Abortion: Women Betrayed
While about 70% of abortions in America are surgical, the other 30% that take place are known as chemical or “medication” abortions. This type of abortion requires a woman to take a dose of Mifepristone (RU-486) in order to cut off the nutrient supply (progesterone) to the baby. 24-48 hours later, in the “privacy of her home,” she takes a second dose of medication, called misoprostol (Cytotec), in order to induce contractions. Heavy bleeding, cramping, and a miscarriage ensue. When I first read about medical abortions, I thought I had found the perfect answer. Take a pill, become “unpregnant,” never tell a soul, and pretend it never happened. I made a deal with God: if He just let me do this one thing, I would get out of my relationship and never get myself in this situation again.

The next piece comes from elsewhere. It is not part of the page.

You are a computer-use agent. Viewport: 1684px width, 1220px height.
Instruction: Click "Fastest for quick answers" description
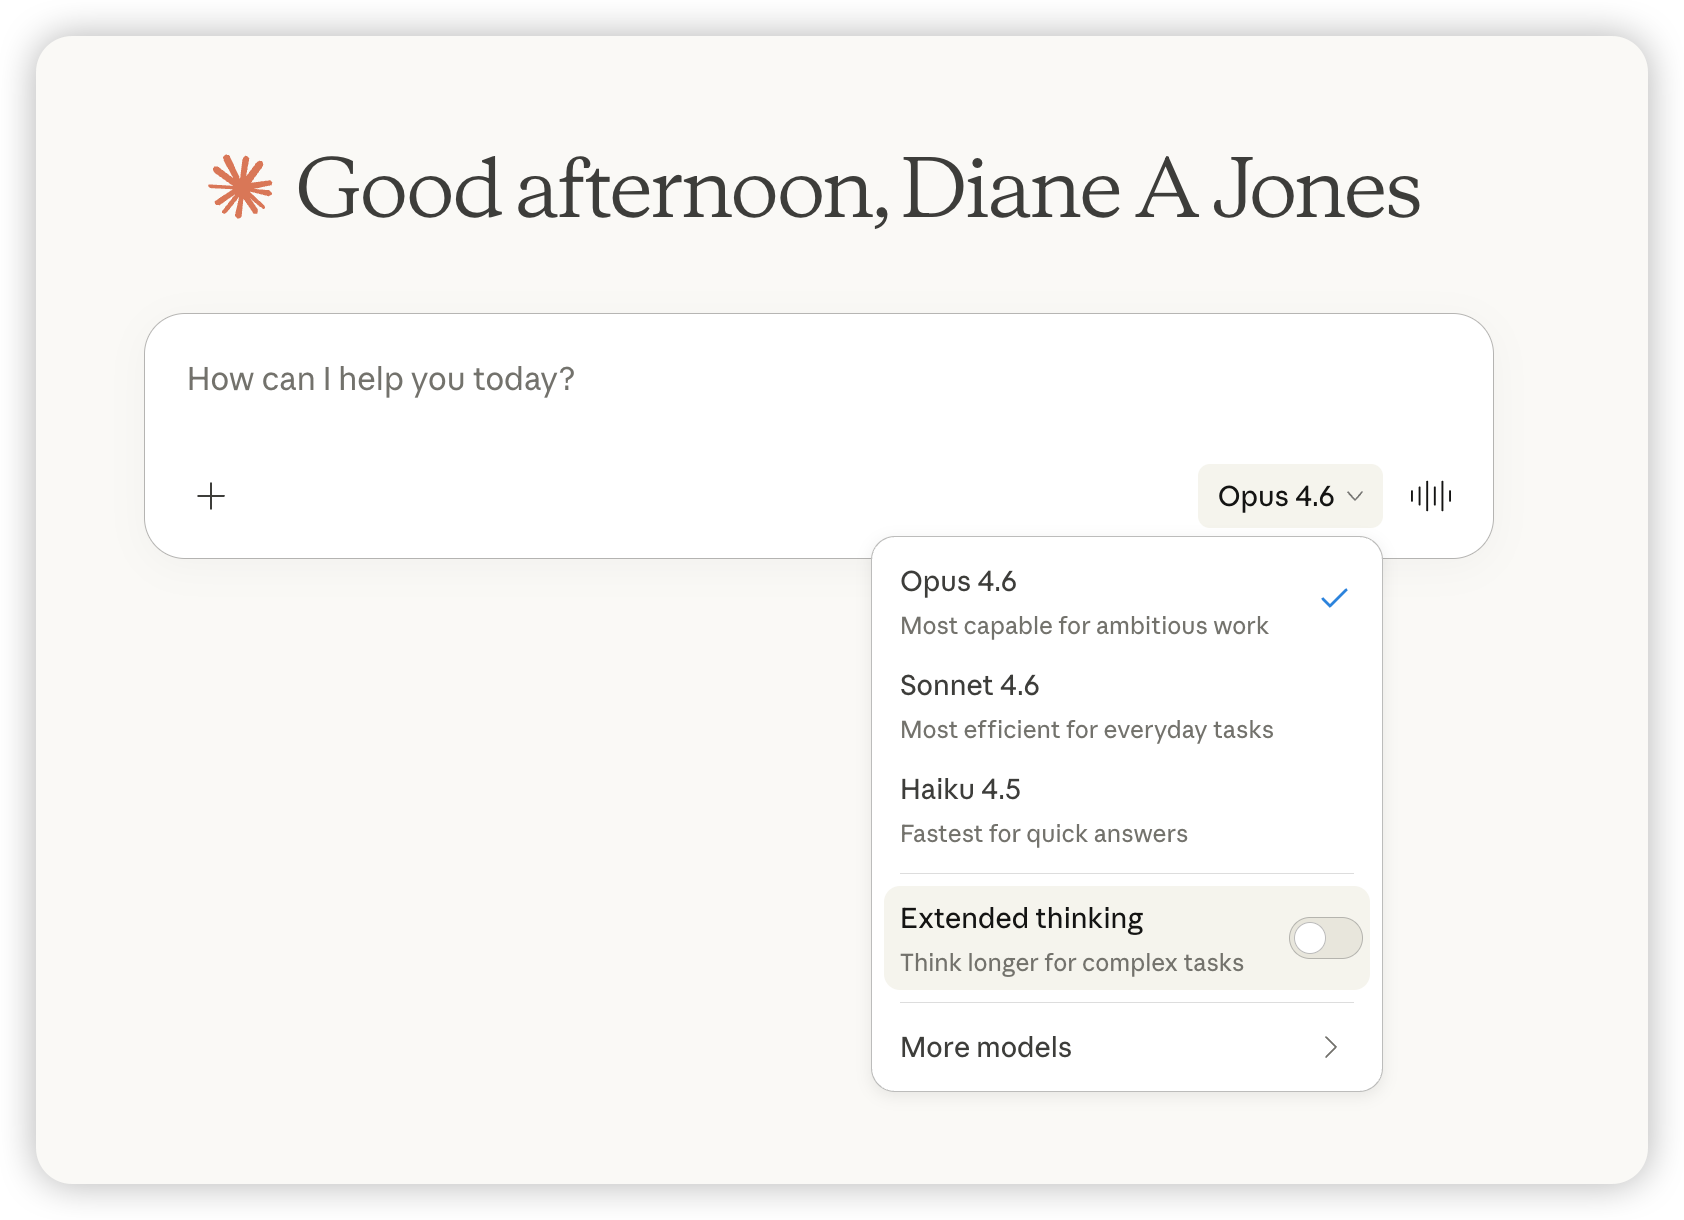coord(1043,834)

I convinced myself I could live with my decision as I felt it was the best option I had.
The moment I walked out of Planned Parenthood, just minutes after ingesting the mifepristone, the veil of fear was lifted and the weight of murderous regret hit me like a freight train. I knew I had just made the most horrific mistake of my life; I didn’t want to be alive. I imagined approaching the throne of God one day and trying to explain how my life and lofty dreams could have meant more than the innocent life of a baby. With nothing to cling to but a suitcase filled with deep hopelessness, I got on my phone and googled “Abortion Pill Regret.” A website called ‘Abortion Pill Reversal’ was one of the top hits. With shaking hands, I carefully dialed the hotline number and awaited a live voice on the other end.
A Second Chance
Abortion Pill Reversal is an international hotline staffed by volunteer registered nurses, ready at a moment’s notice to connect callers who regret taking the first abortion pill with one of over 400 doctors or pregnancy medical centers nationwide. These doctors then prescribe the patient a daily dose of progesterone to counteract the effects of the mifepristone. About 65% of the time, the reversal is successful and there is no increased risk of birth defects.
While I longingly wish I could share with you a successful reversal story paired with pictures of my little girl, within a few days of attempting to reverse my medical abortion, I began bleeding and knew it was all over.
I hid in fear and shame of my decision, brushing it under the rug and running from anything that reminded me of what I did. I was entirely convinced I had ruined God’s plan for my life; surely He was out of ideas and had no plan b… or plan z for that matter.
But this, my brothers and sisters, is why God is God and we are not. He has a vantage point that we do not possess. Our loving Father works outside of time and space, and doesn’t have to quickly rearrange the universe to counteract our mistakes. Before He created me, the Lord knew that this was going to happen, and He planned my next steps in accordance.
Now, I not only work for Abortion Pill Reversal, managing the hotline, answering calls, and assisting women in changing the course of their future for the better, but I also have the privilege of sharing my story with the world. The beautiful thing about living for Christ is that He never grows tired of welcoming us back into His loving embrace. When we wholly surrender our lives to Christ, He doesn’t care so much about the parts of us that society highlights as ‘important,’ but rather the dusty mixed up corners of our soul.
When His loving mercy looked upon my life, He used my deepest regret and darkest pain as the foundation upon which He would build my glory story. Only the God of the universe can make a beautiful stained glass window out of shattered pieces of glass, and in doing this, when people look at my life now, they see the goodness of the Lord. I am pro-life because out of love, my Father gave His own so my sins may be forgiven.